• PROBLEM STATEMENT
Which lines below contain "showing"? Pull them out.
###
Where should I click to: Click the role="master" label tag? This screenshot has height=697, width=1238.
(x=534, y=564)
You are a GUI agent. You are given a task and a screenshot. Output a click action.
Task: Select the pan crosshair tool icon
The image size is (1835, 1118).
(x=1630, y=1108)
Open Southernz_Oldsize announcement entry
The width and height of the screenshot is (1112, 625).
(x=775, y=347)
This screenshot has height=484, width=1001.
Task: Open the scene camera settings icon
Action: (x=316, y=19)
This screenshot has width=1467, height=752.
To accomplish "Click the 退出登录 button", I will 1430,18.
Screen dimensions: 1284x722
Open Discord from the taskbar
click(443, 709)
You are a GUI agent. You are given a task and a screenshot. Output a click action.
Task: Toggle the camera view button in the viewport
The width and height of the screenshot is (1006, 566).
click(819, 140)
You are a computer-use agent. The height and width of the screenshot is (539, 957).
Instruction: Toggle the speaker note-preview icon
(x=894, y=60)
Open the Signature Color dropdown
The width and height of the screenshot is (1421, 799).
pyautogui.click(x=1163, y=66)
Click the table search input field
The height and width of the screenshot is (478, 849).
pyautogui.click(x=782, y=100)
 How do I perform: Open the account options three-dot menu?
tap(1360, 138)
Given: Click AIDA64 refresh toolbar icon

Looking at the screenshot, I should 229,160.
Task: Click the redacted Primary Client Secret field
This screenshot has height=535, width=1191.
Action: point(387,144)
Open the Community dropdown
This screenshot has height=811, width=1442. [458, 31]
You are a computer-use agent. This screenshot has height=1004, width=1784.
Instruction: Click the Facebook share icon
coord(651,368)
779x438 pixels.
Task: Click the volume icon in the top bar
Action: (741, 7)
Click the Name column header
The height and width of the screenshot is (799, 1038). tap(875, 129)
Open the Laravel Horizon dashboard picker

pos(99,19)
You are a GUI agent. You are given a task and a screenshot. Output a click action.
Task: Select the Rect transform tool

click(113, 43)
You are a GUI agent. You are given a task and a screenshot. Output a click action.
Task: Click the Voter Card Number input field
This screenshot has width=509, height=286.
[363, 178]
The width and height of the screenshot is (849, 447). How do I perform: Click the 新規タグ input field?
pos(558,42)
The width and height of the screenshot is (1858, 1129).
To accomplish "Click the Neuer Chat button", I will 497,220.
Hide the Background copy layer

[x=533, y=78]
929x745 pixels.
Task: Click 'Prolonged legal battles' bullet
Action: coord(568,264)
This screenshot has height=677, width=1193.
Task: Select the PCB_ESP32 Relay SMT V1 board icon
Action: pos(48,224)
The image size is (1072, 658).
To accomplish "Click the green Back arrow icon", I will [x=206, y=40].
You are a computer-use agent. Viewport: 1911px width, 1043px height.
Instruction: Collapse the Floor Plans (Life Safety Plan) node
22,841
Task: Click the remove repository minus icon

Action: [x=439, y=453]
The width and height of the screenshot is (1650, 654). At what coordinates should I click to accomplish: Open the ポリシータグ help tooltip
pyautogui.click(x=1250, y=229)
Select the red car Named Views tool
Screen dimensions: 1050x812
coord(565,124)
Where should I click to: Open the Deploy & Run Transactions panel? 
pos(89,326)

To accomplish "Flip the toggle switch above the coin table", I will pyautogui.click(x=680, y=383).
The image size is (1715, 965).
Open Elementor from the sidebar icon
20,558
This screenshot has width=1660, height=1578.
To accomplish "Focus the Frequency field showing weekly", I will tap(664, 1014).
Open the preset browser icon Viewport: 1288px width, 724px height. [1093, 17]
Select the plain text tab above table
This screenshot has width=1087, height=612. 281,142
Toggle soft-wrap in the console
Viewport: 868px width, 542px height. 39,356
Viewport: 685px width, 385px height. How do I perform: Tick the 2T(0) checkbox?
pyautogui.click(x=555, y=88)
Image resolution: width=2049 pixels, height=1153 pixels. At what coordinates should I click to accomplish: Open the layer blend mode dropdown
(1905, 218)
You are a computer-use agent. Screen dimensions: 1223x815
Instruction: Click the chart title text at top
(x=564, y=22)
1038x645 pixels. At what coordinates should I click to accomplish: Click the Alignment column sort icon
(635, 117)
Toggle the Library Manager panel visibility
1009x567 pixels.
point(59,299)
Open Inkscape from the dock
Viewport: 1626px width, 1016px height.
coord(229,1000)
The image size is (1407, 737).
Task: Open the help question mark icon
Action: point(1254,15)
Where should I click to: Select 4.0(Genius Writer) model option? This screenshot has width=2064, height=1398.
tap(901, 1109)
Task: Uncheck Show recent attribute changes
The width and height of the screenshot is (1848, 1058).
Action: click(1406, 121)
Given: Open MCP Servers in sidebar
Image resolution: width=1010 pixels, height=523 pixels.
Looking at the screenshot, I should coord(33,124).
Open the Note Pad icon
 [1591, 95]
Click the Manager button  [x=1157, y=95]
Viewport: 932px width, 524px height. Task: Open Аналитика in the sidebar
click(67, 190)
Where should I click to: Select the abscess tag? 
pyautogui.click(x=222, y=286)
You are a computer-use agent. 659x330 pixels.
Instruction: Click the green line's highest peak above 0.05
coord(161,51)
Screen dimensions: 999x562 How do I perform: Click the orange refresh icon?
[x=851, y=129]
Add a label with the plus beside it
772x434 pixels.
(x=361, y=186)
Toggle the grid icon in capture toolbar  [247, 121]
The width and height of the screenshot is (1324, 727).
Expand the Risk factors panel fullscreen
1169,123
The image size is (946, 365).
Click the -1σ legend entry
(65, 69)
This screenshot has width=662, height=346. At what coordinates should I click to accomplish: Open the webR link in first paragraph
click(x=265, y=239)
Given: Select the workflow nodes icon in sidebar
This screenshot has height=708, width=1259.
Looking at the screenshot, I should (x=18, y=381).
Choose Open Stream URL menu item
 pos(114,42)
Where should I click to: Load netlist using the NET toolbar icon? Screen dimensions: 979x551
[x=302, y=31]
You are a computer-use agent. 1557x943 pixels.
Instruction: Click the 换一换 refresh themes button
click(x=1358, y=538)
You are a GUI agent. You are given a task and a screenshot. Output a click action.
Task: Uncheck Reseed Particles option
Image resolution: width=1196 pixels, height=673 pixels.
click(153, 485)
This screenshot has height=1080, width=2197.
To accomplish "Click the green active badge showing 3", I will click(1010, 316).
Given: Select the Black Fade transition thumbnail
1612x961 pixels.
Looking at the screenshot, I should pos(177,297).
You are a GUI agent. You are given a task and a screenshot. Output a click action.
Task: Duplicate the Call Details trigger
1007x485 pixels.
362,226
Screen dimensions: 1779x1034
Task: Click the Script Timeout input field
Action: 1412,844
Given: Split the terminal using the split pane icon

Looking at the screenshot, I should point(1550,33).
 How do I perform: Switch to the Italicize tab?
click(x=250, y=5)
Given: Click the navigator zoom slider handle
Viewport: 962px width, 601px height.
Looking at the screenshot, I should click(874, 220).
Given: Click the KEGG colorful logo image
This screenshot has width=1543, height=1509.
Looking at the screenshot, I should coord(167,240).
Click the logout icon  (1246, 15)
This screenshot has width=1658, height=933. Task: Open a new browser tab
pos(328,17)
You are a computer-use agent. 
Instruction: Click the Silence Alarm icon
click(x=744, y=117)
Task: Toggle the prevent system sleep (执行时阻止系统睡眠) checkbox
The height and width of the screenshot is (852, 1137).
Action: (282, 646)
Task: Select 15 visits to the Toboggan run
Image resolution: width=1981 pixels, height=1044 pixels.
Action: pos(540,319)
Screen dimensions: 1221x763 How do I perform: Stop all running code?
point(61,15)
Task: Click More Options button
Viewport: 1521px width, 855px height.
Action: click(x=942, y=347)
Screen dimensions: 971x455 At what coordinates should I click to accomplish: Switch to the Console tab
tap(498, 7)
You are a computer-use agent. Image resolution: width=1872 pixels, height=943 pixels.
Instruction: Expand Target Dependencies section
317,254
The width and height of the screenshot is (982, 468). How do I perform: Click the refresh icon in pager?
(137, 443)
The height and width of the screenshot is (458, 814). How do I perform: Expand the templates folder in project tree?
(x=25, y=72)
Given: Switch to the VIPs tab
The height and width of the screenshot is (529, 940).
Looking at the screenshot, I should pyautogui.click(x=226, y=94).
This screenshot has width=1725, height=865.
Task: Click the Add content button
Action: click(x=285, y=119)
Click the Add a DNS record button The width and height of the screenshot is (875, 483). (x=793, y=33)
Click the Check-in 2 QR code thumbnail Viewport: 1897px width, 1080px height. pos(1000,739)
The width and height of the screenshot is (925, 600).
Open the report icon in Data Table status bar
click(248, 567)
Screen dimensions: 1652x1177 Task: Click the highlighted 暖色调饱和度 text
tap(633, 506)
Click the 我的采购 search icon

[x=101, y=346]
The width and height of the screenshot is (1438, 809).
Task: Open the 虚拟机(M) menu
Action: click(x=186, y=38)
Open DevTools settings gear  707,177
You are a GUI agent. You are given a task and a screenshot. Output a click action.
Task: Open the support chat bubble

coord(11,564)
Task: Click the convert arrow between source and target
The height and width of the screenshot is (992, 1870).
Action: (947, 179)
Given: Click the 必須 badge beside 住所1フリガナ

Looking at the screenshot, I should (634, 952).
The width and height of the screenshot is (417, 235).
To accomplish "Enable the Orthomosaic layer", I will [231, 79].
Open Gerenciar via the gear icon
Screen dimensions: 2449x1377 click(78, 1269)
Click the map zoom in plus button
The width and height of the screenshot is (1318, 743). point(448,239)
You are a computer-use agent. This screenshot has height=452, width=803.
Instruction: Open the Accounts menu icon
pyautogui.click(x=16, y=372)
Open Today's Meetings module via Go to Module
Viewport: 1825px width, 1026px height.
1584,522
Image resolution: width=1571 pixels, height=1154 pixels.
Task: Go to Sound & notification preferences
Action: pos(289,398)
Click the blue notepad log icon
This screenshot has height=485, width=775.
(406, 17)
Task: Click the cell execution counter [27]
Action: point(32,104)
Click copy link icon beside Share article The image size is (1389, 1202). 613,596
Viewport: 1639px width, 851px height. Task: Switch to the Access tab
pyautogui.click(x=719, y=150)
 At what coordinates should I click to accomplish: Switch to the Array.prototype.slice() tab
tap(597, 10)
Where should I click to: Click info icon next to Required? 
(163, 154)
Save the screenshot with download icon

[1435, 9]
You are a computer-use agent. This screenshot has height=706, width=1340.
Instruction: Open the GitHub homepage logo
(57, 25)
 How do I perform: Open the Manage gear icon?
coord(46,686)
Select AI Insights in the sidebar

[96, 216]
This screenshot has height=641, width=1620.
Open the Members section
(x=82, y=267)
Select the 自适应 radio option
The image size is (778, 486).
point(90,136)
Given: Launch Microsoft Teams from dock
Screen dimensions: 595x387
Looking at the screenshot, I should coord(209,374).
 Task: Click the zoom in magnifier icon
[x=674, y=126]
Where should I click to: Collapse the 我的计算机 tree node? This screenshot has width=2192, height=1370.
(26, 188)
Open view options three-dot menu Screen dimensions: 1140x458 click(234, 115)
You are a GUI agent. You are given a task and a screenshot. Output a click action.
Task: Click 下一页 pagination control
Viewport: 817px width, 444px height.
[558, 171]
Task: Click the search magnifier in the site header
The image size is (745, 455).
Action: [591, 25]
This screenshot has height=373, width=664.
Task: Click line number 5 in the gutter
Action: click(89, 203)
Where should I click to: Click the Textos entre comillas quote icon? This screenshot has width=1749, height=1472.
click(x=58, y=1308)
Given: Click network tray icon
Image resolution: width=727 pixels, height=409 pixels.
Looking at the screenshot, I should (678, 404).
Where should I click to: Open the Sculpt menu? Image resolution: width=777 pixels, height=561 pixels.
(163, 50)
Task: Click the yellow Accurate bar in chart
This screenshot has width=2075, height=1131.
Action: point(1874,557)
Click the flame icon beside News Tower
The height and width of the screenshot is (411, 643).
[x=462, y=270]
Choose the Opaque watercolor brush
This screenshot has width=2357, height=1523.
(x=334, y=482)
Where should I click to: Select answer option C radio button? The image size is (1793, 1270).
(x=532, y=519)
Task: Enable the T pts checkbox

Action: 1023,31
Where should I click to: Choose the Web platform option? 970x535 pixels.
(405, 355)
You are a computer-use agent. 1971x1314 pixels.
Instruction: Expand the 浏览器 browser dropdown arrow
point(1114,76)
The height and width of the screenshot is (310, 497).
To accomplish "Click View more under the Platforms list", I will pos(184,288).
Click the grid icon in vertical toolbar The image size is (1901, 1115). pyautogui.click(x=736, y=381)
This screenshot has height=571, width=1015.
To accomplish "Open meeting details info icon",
###
• SOLUTION FOR THIS PROBLEM
To accomplish "Focus the Frequency field showing weekly", I will tap(664, 1014).
To accomplish "Click the green active badge showing 3", I will click(1010, 316).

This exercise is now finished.